It’s satisfying and reassuring when the facts confirm common sense.
When 59 percent of Washington state voters passed Initiative 594 last fall, most voted for the initiative with the conviction that it made sense, common sense, to make it more difficult for felons and others barred from owning firearms to get their hands on a gun by requiring background checks for all sales. I-594 closed what had been called the gun-show loophole, requiring background checks for those purchasing firearms not only at gun shops, but any sale, most notably those between private individuals.
What voters didn’t have to back up their convictions at the time was much in the way of data that showed how effective such a law could be. We’re starting to see that data now.
A story in Friday’s Washington Post tells the tale of two states with diverging experiences with such laws.
In Connecticut, the Post’s Jeff Guo reported, researchers at Johns Hopkins University and the University of California at Berkley, have reviewed homicide data from the Centers of Disease Control and Prevention following Connecticut’s passage in 1994 of a law that required gun purchasers to pass a background check and a gun-safety training course. The study, released last week in the American Journal of Public Health, found that the law reduced homicide deaths by firearms by 40 percent, a difference of 296 lives that were saved between 1996 and 2005.

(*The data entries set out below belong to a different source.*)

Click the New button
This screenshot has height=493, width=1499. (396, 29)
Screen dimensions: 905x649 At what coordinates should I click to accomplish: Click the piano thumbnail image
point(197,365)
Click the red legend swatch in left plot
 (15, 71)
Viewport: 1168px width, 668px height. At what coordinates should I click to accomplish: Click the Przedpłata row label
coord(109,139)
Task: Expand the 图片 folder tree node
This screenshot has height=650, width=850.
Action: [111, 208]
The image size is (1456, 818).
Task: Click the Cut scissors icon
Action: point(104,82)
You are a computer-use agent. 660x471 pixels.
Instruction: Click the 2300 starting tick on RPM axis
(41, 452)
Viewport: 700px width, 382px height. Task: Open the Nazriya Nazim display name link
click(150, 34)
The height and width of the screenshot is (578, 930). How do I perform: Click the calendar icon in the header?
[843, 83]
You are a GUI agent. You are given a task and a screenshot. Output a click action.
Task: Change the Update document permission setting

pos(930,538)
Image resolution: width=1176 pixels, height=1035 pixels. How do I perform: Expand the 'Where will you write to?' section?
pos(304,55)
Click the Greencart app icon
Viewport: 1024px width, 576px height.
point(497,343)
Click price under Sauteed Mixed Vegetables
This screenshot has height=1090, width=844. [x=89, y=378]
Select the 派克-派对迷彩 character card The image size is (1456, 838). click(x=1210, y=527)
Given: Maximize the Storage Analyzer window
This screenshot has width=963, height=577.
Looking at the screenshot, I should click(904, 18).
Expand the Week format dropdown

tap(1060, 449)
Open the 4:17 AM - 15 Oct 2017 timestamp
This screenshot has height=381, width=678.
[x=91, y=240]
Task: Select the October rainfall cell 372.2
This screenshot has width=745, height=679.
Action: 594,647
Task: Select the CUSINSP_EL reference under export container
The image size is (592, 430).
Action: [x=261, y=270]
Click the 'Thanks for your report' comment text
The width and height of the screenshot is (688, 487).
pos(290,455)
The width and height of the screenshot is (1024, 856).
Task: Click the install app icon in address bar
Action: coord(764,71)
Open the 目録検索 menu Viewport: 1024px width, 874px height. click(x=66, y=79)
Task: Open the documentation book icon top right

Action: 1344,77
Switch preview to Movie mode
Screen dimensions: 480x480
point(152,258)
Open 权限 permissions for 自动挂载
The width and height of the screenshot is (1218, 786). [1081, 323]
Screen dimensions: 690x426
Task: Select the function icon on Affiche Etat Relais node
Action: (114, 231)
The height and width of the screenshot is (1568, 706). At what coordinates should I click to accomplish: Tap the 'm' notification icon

Certainly, most states saw a drop in violent crime during that period, but Connecticut’s rate fell more quickly and further compared to states where no such law was on the books and compared to a statistical model of Connecticut that estimated what would have happened had the law had not been passed. Going deeper into the numbers, the researchers found that the state’s nonfirearm homicide rate more closely tracked the decline in other states, confirming the law’s effectiveness.
Some of the same researchers also looked at what happened in Missouri after it went in the opposite direction and repealed its background check law in 2007. Law enforcement began seeing more Missouri firearms at crime scenes in Missouri, Iowa and Illinois, and Missouri’s firearm homicide rate spiked 23 percent, an additional 55 to 63 murders each year from 2008 to 2012, according to a Johns Hopkins study published in 2014.
“People assume incorrectly that criminals will do anything and everything in terms of cost and risk to get their hands on a gun,” Daniel Webster, director of the Johns Hopkins Center for Gun Policy and Research, said in the Post story. “But that simply is not what the data tell us.”
Initiative 594, admittedly an inconvenience for law-abiding gun owners, has enhanced security for all by making it more difficult for felons and others banned from gun ownership to acquire firearms. It has survived one court challenge earlier this spring; it may face others. But the initiative’s opponents now will have to argue against data as well as common sense that says I-594 will save lives, if it hasn’t already.